Léperos supported themselves as they could through petty commerce or begging, but many resorted to crime. A study of crime in eighteenth-century Mexico City based on arrest records indicates that they were "neither marginal types nor dregs of the lower classes. They consisted of both men and women; they were not particularly young; they were not mainly single and rootless; they were not merely Indian and casta; and they were not largely unskilled." None of the popular stereotypes of a young rootless, unskilled male is borne out by the arrest records. "The dangerous class existed only in the collective mind of the colonial elite."

They established a thieves' market across from the viceregal palace, which was later moved to the Tepito area of the working-class Colonia Guerrero. They spent much of their time in taverns, leading to the official promotion of theater as an alternative.
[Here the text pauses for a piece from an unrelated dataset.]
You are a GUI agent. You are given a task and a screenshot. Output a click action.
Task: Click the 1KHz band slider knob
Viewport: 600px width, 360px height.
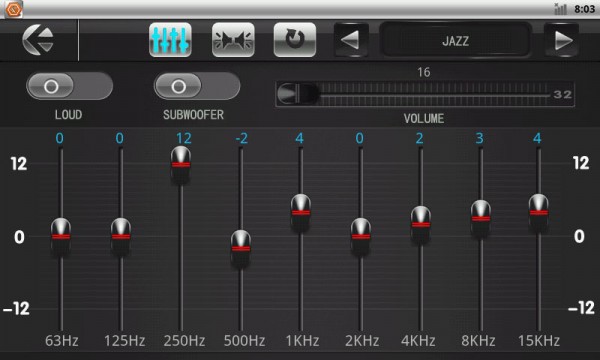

Initially, many of these plays were organized by the church, but the people soon set up their own theaters, where the humor of the taverns survived. The rowdy, often illegal stagings were no place for sophisticated plot lines or character development, and the carpa ("tent") theater relied heavily on stock characters who could deliver the audience quick laughs. The pelado became one of them.

==Significance of the term==
Literally meaning "peeled" (barren, bleak, or exposed), the term referred to the penniless urban slum-dwellers or homeless, sometimes migrants from the countryside and un- and under-employed. Like the léperos before them, they were an underprivileged element with criminal tendencies—a threat to Mexican society. But in addition to their predecessors' problems adjusting to urban life and surviving, the "pelado" of the early twentieth century was also wedged between traditional and modern societies.

"Pelado" also means "bald" or "shaven" head, referring to the custom in jails and assistance institutions to cut the inmates' hair in order to prevent lice and other parasites. Thus, "pelado" becomes a catch-all term for low-class and popular-culture people.

As the Mexican government sought to define itself as modern, the philosopher Samuel Ramos saw the pelado as a symbol on Mexican identity. "The pelado belongs to the lowest of social categories, and represents the human detritus of the big city."

In Samuel Ramos's 1934 ontological study of the Mexican character, the pelado is described as "the most elemental and clearly defined expression of national character."

==Peladito==
One shrewder, gentler subgenre of the pelado archetype is the peladito, a type epitomized by Cantinflas. According to the comedian, "The peladito is the creature who came from the carpas with a face stained with flour or white paint, dressed in rags, the pants below the waist and covered with patches, the belt replaced by an old tie, the peaked cap representing a hat, the ruffled underwear that shows at any provocation, the torn shirt, and gabardine across his left shoulder."